#### Task goal:
Only what runs from the line with "Click the エクスポート button" to the end of the data should appear in the answer, exactly as written and without pictures.

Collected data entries
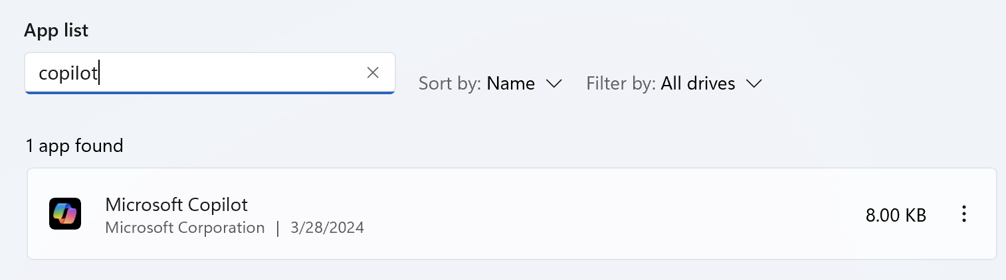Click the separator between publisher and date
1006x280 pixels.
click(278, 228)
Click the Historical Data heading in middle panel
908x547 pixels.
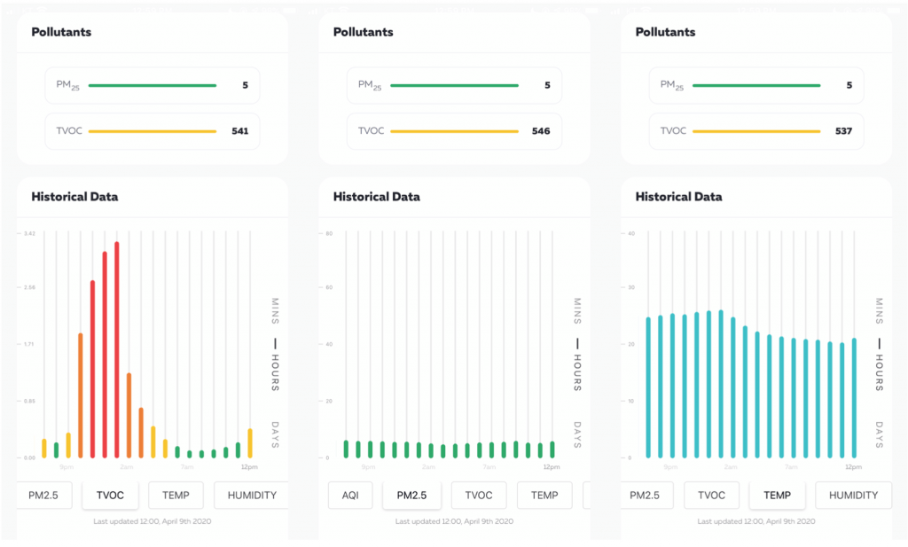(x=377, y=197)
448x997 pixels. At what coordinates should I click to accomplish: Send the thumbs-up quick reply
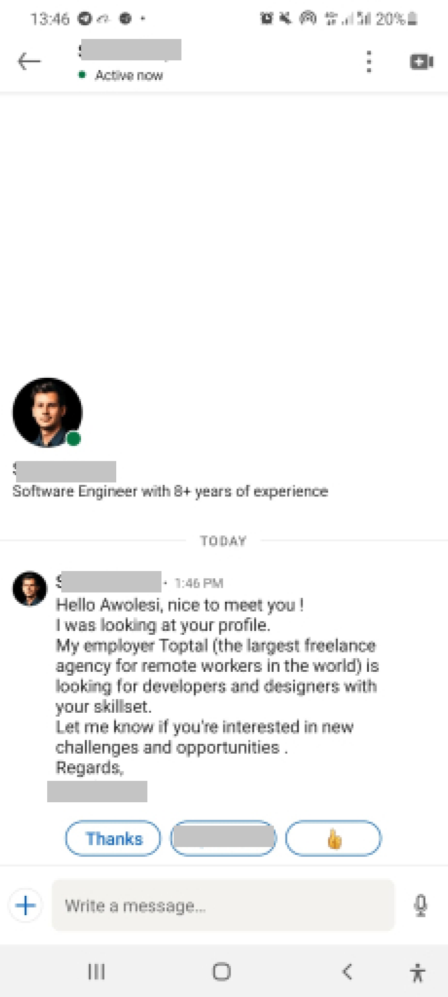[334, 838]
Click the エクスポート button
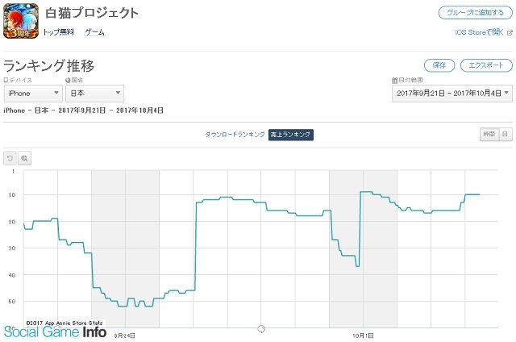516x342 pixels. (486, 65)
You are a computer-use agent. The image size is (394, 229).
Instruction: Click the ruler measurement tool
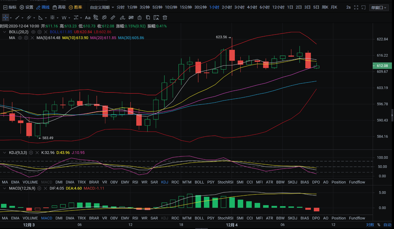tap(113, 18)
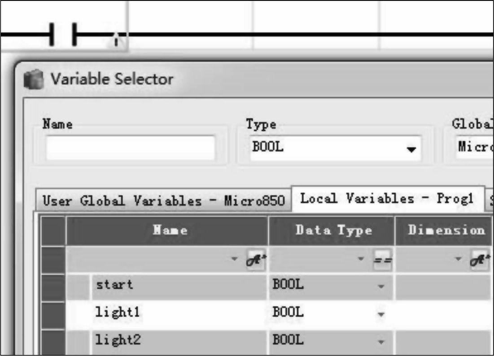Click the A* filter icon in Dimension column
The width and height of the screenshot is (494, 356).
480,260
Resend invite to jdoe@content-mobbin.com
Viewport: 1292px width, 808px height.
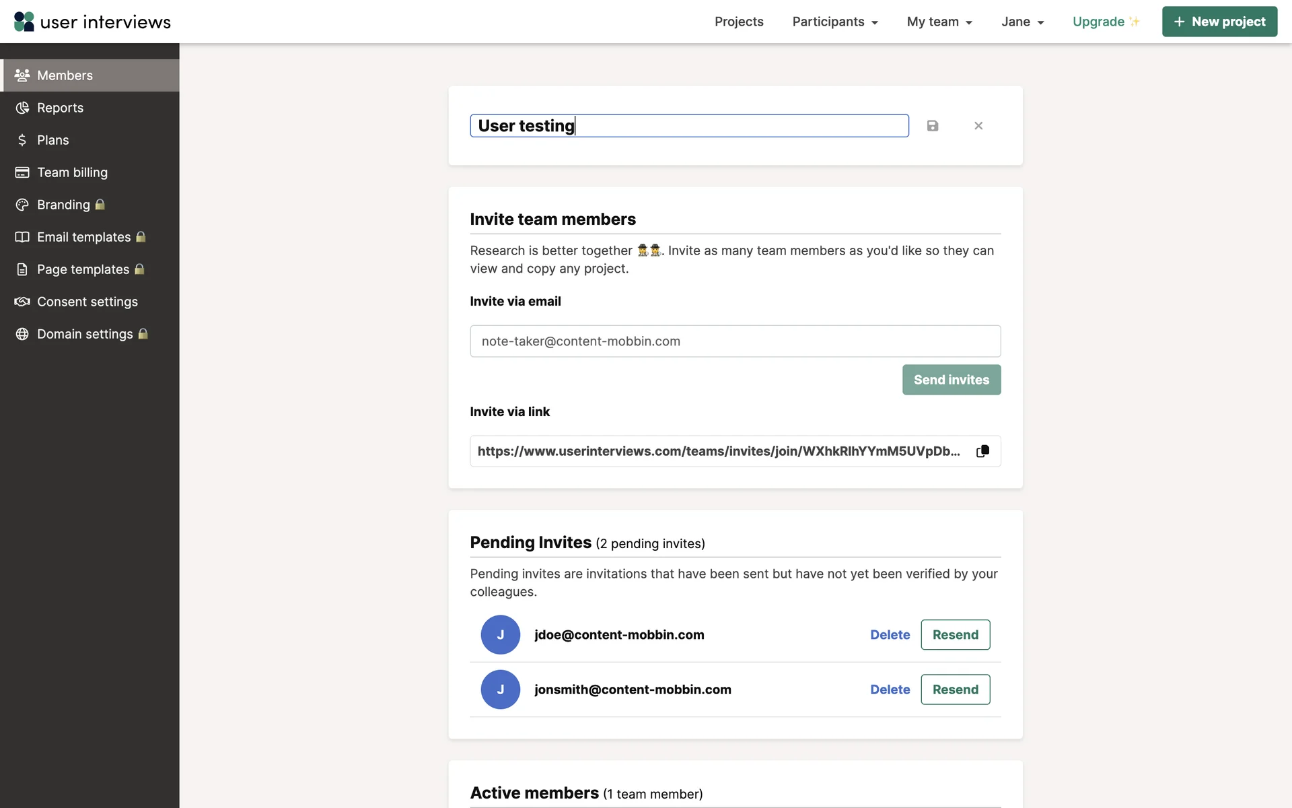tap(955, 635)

#### Solution:
Click the エクスポート button
516x342 pixels. (486, 65)
You are a computer-use agent. The image size is (394, 229).
Instruction: Click the ruler measurement tool
tap(113, 18)
Click the A* filter icon in Dimension column
The width and height of the screenshot is (494, 356).
480,260
Resend invite to jdoe@content-mobbin.com
Viewport: 1292px width, 808px height.
tap(955, 635)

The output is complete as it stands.